— Stored data —

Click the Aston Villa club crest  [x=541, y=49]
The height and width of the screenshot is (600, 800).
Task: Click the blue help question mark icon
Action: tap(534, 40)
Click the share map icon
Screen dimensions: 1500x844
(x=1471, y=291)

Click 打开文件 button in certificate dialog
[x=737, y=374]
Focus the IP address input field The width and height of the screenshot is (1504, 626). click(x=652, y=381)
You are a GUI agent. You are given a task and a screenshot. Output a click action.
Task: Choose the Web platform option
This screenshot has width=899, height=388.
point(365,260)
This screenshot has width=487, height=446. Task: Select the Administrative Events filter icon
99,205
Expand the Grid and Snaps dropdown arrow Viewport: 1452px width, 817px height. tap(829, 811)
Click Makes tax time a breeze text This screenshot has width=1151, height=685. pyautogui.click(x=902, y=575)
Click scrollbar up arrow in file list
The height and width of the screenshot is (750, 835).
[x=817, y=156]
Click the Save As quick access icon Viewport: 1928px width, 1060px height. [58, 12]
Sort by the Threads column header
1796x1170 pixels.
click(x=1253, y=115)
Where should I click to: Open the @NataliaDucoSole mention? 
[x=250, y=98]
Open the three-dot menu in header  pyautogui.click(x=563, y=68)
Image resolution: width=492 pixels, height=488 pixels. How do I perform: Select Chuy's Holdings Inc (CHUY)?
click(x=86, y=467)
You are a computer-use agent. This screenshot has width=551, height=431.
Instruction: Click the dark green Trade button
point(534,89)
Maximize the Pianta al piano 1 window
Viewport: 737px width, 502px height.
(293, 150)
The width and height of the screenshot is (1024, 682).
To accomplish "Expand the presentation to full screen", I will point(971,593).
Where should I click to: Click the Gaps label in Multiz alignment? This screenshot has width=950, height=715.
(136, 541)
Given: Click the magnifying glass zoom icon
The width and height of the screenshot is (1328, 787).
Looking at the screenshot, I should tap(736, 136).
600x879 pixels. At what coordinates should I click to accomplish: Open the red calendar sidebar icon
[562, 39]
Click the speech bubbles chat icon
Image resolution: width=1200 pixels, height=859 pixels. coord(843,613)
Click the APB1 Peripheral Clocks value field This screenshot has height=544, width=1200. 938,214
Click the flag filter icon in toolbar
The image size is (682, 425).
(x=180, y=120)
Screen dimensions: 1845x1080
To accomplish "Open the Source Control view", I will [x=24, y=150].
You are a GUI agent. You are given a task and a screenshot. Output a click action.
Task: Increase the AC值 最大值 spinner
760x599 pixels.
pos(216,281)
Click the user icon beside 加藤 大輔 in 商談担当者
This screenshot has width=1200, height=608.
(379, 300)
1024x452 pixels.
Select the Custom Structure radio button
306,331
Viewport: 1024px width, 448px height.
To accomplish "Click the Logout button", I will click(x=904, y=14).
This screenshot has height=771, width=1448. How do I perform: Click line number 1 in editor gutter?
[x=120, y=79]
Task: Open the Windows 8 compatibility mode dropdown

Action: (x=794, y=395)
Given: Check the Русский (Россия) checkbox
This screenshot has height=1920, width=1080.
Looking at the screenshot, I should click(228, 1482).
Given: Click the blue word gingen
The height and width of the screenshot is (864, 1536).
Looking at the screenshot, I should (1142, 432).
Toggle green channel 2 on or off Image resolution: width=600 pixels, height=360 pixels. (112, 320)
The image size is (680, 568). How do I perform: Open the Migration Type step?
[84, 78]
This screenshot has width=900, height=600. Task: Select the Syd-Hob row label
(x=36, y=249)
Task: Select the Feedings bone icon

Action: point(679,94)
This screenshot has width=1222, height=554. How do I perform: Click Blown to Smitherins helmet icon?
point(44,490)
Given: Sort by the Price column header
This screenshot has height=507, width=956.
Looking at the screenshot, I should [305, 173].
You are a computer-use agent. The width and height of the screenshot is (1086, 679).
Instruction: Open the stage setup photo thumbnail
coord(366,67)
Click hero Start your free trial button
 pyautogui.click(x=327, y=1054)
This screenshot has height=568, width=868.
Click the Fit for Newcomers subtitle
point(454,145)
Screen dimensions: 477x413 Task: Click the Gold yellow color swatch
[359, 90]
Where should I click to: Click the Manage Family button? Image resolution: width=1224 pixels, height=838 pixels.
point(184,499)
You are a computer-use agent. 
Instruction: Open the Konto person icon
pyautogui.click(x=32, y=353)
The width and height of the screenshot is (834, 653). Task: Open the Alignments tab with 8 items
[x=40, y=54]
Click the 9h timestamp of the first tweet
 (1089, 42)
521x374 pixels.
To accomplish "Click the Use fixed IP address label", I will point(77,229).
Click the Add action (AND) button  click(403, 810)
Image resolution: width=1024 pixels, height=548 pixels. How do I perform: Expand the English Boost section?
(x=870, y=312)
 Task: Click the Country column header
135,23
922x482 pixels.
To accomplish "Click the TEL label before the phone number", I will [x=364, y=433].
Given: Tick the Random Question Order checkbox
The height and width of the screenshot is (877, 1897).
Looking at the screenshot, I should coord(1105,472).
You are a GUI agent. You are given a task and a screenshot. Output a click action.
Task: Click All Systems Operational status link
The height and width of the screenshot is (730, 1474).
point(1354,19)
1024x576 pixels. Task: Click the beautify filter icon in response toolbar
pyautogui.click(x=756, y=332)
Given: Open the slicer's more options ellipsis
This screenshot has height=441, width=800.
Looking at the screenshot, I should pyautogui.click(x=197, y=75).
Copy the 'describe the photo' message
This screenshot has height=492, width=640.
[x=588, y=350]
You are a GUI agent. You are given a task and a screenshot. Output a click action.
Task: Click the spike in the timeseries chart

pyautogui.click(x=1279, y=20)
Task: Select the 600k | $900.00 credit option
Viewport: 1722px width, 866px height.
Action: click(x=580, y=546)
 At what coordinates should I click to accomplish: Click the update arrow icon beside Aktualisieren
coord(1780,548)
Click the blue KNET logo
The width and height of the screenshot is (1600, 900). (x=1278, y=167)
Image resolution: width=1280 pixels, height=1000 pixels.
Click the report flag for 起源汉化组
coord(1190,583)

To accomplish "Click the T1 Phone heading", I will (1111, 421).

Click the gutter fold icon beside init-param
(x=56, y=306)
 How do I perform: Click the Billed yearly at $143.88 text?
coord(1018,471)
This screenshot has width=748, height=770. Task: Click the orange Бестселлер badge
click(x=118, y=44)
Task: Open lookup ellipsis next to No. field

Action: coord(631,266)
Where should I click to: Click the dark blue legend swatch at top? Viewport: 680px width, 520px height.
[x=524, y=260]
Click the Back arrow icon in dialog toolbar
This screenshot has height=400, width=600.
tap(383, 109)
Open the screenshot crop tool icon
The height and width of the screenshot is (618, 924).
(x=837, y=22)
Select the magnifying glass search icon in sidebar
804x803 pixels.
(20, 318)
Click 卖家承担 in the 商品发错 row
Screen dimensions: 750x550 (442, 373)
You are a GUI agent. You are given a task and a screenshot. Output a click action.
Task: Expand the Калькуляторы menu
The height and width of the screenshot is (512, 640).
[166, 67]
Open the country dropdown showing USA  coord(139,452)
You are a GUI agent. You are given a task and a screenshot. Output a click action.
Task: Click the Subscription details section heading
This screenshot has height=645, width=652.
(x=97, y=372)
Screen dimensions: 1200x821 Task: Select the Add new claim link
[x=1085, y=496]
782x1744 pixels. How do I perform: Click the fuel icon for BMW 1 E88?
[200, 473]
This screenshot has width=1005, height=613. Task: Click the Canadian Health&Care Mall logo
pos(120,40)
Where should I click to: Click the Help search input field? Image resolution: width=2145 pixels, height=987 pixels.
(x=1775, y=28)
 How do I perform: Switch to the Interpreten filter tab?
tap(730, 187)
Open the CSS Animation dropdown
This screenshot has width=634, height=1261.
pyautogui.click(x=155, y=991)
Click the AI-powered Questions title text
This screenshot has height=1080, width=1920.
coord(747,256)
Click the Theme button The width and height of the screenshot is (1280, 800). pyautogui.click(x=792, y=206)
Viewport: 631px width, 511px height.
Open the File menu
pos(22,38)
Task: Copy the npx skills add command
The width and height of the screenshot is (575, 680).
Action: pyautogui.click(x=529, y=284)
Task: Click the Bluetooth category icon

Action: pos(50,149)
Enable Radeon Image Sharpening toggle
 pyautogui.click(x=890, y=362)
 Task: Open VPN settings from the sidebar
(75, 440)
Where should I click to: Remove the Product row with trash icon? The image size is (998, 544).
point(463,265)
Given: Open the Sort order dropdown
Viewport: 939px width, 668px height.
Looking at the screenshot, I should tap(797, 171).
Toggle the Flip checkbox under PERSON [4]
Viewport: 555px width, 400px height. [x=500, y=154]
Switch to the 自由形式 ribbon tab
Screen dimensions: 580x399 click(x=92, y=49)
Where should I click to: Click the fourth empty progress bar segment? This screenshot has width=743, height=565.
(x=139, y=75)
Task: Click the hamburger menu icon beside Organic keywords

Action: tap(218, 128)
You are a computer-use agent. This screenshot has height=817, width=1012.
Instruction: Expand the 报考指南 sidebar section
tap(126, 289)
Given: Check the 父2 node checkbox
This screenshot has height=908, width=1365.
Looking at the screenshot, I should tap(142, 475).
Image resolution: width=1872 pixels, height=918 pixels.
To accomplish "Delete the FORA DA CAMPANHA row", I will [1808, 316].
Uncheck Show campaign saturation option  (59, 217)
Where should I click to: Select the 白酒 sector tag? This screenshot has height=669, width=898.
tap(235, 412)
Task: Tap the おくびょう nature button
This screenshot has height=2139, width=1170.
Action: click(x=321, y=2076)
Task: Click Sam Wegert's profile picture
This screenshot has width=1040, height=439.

— Required work —
Within the material above, find the lines that contain the word "heading"; copy them.

— Your response —
To accomplish "Click the T1 Phone heading", I will (1111, 421).
Task: Click the Subscription details section heading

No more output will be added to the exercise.